Compression for Similarity Queries

Dr. Amir Ingber
Postdoctoal Research Fellow, Stanford University
Given on: Dec. 5th, 2013


Traditionally, data compression deals with concisely representing data, e.g., a sequence of letters, for the purpose of eventual reproduction (either exact or approximate). In this work, we are interested in compression when the goal is to identify whether the original sequence is similar to a given query sequence. This problem arises in an increasing variety of fields ranging from forensics to genomics to internet search ranking.

We study the fundamental trade-off between compression rate, sequence length, and reliability of the answers to the queries. We focus on the practically motivated case where false negatives in the similarity identification are not allowed, and wish to minimize the probability of false positives. We characterize the minimal compression rate that allows reliable query answers (i.e., a vanishing probability of false positives) for the case of source and query sequences drawn from an i.i.d. distribution. We also characterize the best achievable exponential rate of decay of the false positive probability when working at rates above the minimum required for reliability.

Finally, guided by the above findings, we describe the construction of practical compressors for queries, some based on off-the-shelf lossy compression algorithms. We exhibit results of experimentation with such compression schemes on both simulated and real data.

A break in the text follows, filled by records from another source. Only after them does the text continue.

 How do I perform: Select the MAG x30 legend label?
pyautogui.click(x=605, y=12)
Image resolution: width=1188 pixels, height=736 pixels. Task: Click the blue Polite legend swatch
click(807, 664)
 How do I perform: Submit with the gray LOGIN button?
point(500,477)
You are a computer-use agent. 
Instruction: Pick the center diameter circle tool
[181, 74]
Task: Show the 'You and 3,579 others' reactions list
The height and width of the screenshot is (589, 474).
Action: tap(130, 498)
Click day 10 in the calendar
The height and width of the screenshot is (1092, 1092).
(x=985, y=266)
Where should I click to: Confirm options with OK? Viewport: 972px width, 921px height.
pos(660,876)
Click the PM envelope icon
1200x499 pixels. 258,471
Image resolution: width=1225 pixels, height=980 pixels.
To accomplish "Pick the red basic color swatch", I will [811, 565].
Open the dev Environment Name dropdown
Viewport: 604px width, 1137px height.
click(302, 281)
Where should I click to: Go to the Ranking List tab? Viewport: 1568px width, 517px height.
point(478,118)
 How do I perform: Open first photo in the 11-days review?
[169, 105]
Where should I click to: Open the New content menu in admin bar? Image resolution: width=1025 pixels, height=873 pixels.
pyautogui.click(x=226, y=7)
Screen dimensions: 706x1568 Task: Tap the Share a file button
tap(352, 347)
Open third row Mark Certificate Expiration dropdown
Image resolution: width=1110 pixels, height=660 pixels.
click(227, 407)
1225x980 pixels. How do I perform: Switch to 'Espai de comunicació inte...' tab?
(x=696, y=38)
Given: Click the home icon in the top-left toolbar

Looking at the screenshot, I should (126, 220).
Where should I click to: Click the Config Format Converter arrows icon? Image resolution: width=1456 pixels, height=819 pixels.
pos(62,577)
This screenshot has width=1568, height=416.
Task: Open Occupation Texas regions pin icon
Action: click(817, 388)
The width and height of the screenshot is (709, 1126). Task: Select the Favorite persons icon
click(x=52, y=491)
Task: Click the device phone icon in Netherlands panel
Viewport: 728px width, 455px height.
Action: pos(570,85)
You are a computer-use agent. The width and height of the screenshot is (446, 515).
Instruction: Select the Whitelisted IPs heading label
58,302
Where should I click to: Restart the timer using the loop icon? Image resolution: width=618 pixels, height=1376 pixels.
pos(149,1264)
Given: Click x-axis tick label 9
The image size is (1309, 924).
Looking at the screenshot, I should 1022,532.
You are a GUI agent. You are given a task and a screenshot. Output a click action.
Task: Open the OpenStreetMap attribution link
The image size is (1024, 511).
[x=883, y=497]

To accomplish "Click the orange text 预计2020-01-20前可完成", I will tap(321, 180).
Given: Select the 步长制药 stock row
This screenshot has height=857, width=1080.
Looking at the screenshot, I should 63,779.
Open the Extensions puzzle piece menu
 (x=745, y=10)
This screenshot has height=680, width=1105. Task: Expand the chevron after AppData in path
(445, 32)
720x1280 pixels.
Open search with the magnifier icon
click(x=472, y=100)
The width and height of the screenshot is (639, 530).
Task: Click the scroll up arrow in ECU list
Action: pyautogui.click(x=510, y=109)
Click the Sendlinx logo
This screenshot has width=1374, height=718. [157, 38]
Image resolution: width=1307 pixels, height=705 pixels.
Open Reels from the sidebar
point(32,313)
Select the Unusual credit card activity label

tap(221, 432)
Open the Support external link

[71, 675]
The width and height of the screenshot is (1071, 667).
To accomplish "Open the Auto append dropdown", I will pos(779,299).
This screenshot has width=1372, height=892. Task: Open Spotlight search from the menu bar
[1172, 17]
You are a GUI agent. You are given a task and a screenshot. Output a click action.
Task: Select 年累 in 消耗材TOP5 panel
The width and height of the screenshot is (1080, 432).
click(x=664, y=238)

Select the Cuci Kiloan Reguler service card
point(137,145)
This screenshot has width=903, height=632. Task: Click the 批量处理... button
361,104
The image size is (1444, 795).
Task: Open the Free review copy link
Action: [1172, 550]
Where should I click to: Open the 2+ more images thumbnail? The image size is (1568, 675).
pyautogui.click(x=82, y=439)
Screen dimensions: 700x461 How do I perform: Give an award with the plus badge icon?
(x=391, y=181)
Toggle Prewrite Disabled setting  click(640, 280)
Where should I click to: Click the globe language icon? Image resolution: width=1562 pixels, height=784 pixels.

For the simulated data, the performance of these schemes is seen to approach the theoretical limits. When tested on a database of real DNA sequences, these schemes achieve significant compression while allowing highly reliable query answers.

Joint work with Thomas Courtade, Idoia Ochoa and Tsachy Weissman.


Amir Ingber is a postdoctoral research fellow at the Information Systems Lab at the EE Dept., Stanford University. His research interests include information theory, data compression and its applications in similarity search in databases. He received a B.Sc. in electrical engineering and computer science (summa cum laude), an M.Sc. in electrical engineering (summa cum laude), and a Ph.D. in electrical engineering, all from Tel-Aviv University, Israel, in 2005, 2006 and 2011 respectively.

Between 2002–2011 he served as a DSP and Algorithms Engineer and consultant at several companies, including Intel Corporation, Comsys Communication and Signal Processing, and Amimon Ltd.

Dr. Ingber was a recipient of the Best Student Paper Award at the 2011 IEEE International Symposium on Information Theory (ISIT), St. Petersburg, Russia. Among his other recent awards are the Rothschild Fellowship for postdoctoral studies (2011-), the Intel award for excellence in academic studies and research (2011) and the Adams Fellowship (2008–2011) awarded by the Israel Academy of Sciences and Humanities.